• **Problem statement**
In the records below, the line containing "Click the object" is the first to keep. Retype it and all later lines exactly, through the end.

• **Given records**

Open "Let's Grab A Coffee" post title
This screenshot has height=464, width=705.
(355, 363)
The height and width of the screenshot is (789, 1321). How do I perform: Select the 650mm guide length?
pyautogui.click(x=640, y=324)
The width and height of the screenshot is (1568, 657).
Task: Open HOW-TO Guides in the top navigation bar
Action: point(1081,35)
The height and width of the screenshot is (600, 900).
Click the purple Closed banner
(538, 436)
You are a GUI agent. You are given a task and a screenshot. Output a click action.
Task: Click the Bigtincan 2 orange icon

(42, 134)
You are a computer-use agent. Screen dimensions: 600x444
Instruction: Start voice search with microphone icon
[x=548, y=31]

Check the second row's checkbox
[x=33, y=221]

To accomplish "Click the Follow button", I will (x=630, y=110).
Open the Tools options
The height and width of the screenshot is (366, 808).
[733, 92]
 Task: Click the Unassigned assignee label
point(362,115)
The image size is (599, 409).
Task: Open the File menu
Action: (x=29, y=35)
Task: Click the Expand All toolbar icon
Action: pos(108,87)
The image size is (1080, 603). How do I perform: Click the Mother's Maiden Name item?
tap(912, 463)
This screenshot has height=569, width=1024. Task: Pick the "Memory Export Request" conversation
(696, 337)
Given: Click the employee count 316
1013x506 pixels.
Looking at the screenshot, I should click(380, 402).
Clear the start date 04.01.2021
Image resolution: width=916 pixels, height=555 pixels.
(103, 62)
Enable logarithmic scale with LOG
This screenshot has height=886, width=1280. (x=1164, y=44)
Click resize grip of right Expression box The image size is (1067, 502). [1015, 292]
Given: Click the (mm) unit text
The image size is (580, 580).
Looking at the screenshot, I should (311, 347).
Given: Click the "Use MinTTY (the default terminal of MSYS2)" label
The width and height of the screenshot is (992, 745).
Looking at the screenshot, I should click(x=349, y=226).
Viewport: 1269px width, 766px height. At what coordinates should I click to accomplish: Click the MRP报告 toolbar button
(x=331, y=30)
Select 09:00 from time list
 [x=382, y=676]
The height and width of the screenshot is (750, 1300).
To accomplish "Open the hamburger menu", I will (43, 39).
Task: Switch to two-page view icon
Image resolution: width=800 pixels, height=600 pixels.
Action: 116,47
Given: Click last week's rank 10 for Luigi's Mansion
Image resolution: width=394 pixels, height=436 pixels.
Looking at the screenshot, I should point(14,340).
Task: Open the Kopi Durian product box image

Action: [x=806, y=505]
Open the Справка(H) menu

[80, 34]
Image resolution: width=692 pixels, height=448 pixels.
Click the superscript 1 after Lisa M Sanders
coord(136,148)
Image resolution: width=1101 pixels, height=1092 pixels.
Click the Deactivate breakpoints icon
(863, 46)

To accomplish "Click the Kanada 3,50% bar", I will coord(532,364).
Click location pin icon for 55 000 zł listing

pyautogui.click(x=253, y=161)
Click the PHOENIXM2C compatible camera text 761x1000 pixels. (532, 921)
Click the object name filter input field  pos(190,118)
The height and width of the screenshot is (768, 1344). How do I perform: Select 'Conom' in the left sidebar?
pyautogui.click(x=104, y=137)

• **Response below**
Click the object name filter input field  pos(190,118)
The height and width of the screenshot is (768, 1344). How do I perform: Select 'Conom' in the left sidebar?
pyautogui.click(x=104, y=137)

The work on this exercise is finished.